Prompt: List each line in the listing below that contains the word "icon".

Provided records:
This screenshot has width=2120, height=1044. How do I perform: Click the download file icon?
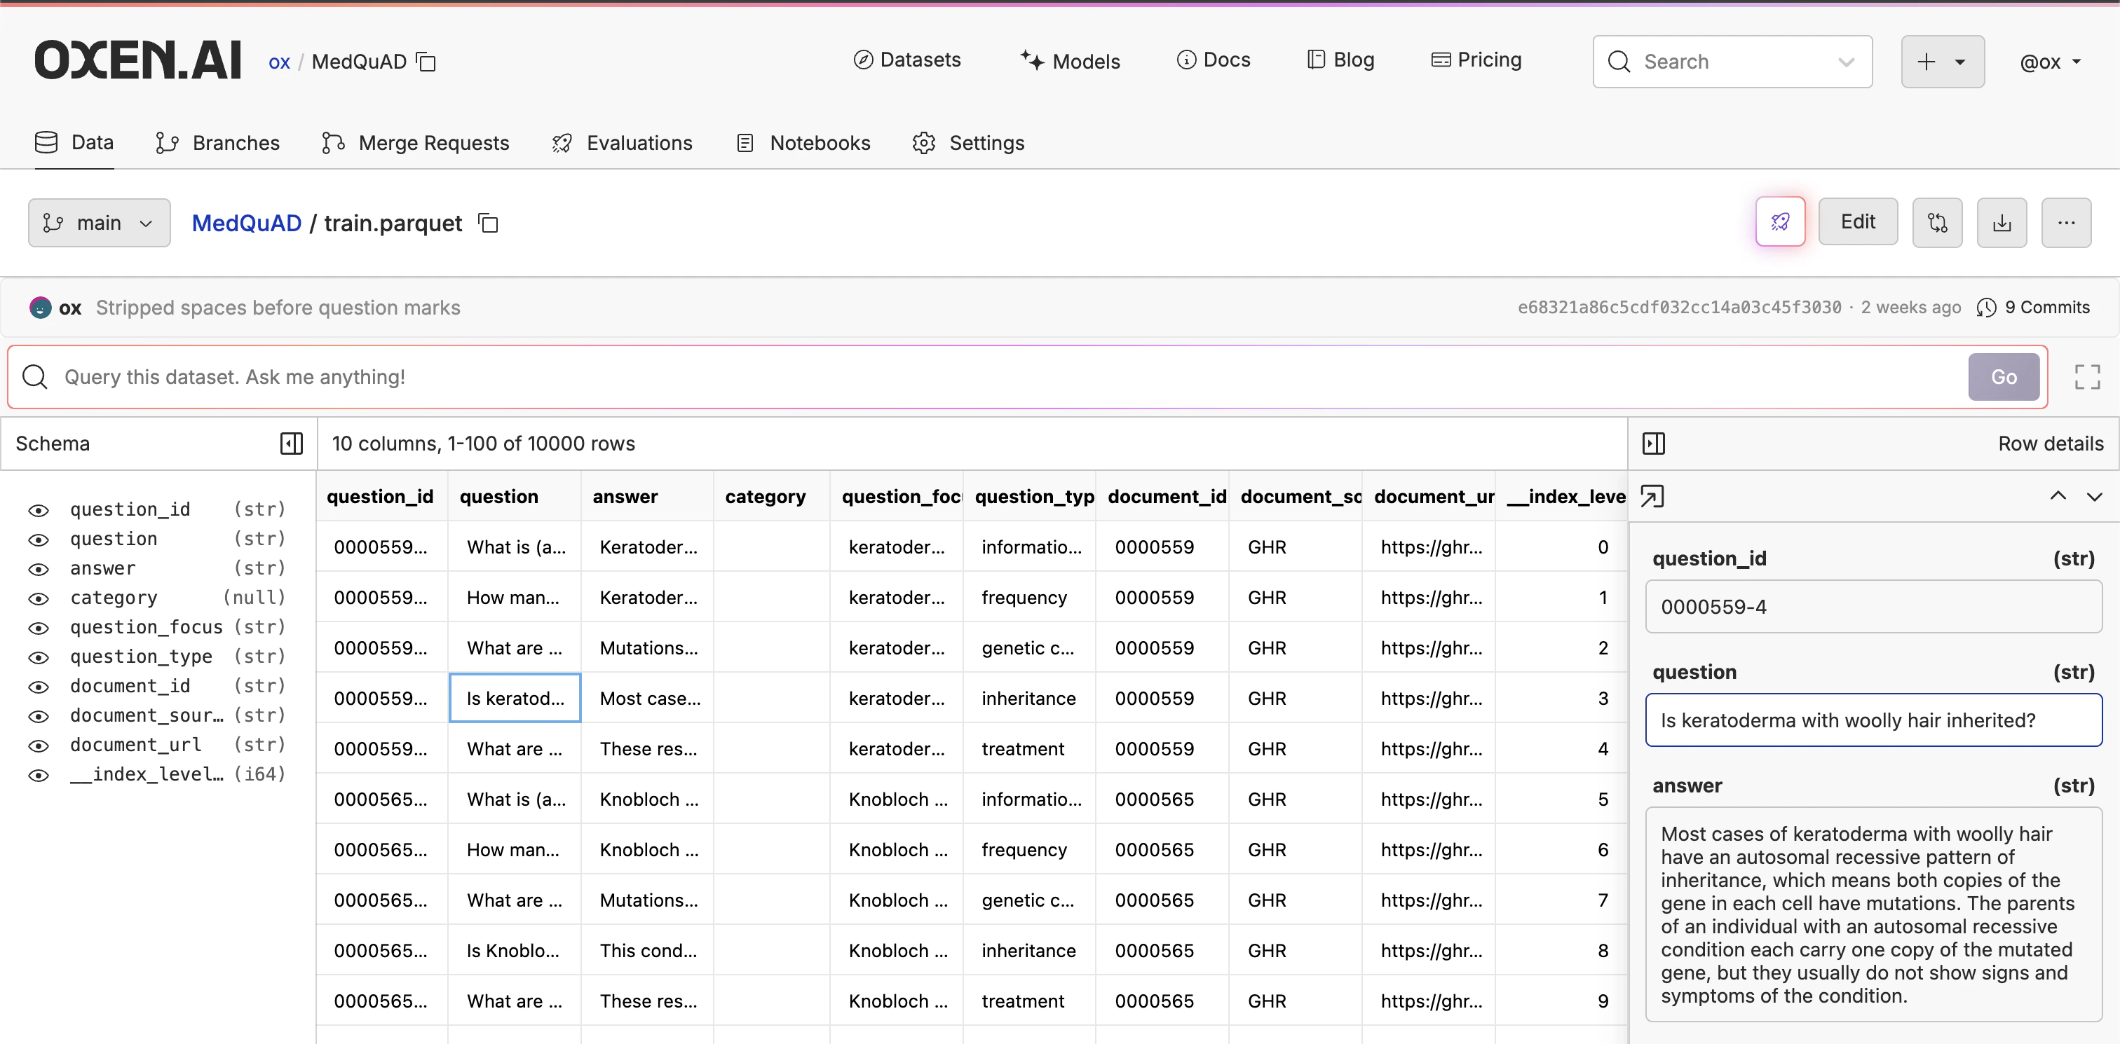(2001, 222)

...

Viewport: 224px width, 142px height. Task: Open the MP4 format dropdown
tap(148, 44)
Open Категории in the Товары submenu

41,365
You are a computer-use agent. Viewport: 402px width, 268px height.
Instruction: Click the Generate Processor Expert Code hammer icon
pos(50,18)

...

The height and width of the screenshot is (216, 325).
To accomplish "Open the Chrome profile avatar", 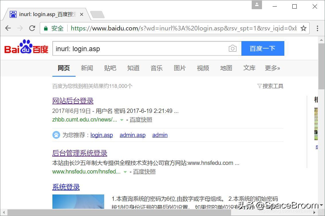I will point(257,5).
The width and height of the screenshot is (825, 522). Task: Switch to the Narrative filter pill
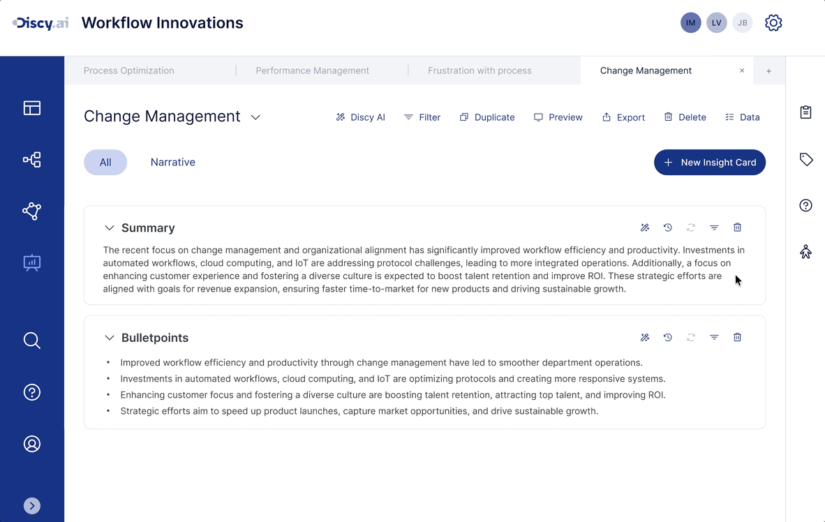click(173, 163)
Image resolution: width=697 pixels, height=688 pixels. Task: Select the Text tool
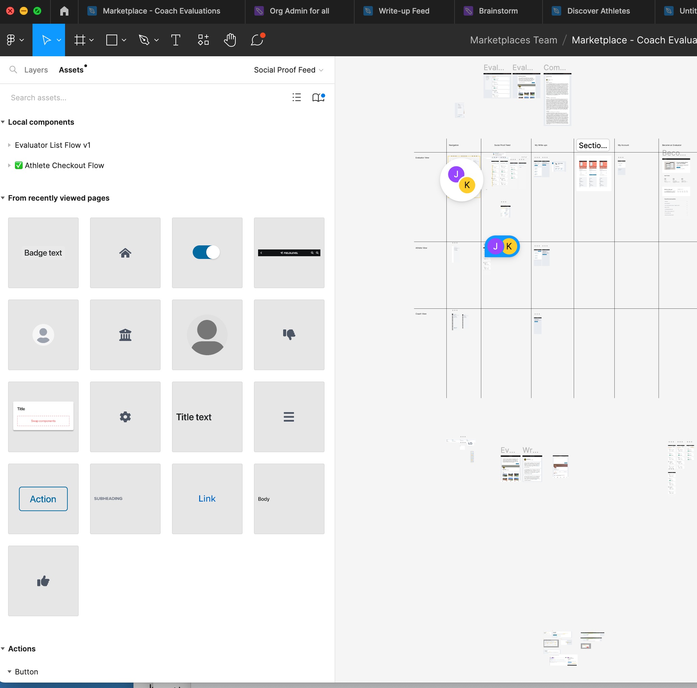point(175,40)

In response:
This screenshot has width=2120, height=1044. How do I perform: Click the download file icon?
Instruction: Click the Generate Processor Expert Code hammer icon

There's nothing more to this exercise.